Data supplied>

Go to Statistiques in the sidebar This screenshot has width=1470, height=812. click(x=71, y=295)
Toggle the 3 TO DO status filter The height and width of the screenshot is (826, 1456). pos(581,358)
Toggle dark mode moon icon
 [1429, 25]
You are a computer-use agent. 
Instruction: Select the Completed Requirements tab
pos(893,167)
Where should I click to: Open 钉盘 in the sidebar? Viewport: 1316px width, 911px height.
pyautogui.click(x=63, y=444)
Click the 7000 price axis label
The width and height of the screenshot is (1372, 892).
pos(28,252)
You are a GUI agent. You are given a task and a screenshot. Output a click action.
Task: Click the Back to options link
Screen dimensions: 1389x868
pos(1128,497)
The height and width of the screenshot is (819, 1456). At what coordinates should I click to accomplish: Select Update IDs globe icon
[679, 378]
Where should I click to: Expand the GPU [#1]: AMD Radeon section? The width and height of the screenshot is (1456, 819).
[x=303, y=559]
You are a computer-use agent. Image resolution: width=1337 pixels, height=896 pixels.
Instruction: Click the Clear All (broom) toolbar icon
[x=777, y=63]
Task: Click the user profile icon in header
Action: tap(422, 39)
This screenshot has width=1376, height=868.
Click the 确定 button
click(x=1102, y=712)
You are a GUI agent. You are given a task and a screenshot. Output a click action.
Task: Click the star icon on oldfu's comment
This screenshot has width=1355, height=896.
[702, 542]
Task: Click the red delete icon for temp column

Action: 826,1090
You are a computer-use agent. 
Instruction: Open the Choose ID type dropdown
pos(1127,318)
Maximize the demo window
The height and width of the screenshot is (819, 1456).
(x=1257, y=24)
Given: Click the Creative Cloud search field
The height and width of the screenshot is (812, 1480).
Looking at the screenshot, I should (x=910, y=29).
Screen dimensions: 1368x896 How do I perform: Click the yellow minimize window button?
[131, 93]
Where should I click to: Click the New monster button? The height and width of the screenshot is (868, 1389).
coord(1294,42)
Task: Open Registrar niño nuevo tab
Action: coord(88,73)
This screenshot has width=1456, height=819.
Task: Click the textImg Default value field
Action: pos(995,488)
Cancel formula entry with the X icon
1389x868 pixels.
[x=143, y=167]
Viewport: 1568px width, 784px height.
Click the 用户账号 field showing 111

Your objective> Return word for word the lines above from the line with "Task: Click the star icon on oldfu's comment" to the line with "Given: Click the Creative Cloud search field", including both and leaving out all others.

Solution for this task>
Task: Click the star icon on oldfu's comment
This screenshot has width=1355, height=896.
[702, 542]
Task: Click the red delete icon for temp column

Action: 826,1090
You are a computer-use agent. 
Instruction: Open the Choose ID type dropdown
pos(1127,318)
Maximize the demo window
The height and width of the screenshot is (819, 1456).
(x=1257, y=24)
Given: Click the Creative Cloud search field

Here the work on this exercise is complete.